As one reads on, it becomes clear that Shane's distorted views are based on the
distorted views of the "experts" he quotes. He writes that Morsi's "move on
Sunday to revive the dissolved Parliament had Western experts scrambling to
understand his strategy." Is it really hard to understand what Egypt's Islamist
president was trying to do? Having won the presidency, and despite all his talk
of rule of law, pluralism, etc., once president, he thought he could—as only the
Muslim Brotherhood is notorious at doing—break his word and flagrantly return
his Islamist friends to power. If "Western experts [were] scrambling to
understand" this move, rest assured that virtually all Egyptian analysts, who
are as realistic as only an Egyptian living in Egypt can be, saw Morsi's blunder
for its sheer simplicity.
Shane closes his article with several assurances that "Experts on the Middle
East" suggest that "Americans should not assume that the rise of Islamists puts
the United States in greater danger from terrorists. The opposite may well be
the case, they say."
He quotes the assurances of one Stephen McInerney, executive director of the
Project on Middle East Democracy: "I would say people should not be too alarmed
by the anti-American rhetoric"; McIlnerney adds that the end of Mubarak's rule
in Egypt last year "is an important step in combating terrorism in the region
and undermining its appeal." Go figure what this means. Anti-American
rhetoric?—don't worry about it. Ousting the man who kept Islamic terrorists in
prison?—this is "an important step in combating terrorism."

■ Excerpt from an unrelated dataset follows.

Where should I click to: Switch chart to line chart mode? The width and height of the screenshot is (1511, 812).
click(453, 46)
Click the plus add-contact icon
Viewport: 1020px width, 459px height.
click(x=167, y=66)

He also quotes one "Michele Dunne, an Egypt expert at the Atlantic Council, a
Washington research institution," who confirms the same old line: "The major
Egyptian terrorists, including the [blind] sheik and the current leader of Al
Qaeda, Ayman al-Zawahri, were shaped by their rage against the Mubarak
dictatorship. She further claims that "the movement of Islamists into mainstream
politics should reduce the terrorism threat."
This is simply absurd, as it does not at all take the Islamists' own words,
which consist of fatwas, treatises, and entire books unequivocally making clear
that hostility for infidels—whether a secular regime or the United States—is a
doctrinal matter, and not based on this or that grievance.
Worse, Shane closes with Dunne's warning: "If Islamist groups like the
Brotherhood lose faith in democracy that's when there could be dire
consequences."
Not quite. The Muslim Brotherhood and other Islamists do not have any "faith" in
democracy—which they always portray as an infidel practice to be exploited to
empower Sharia. When it comes to Western things, the only thing they likely have
faith in is the continued compliance of the Obama administration.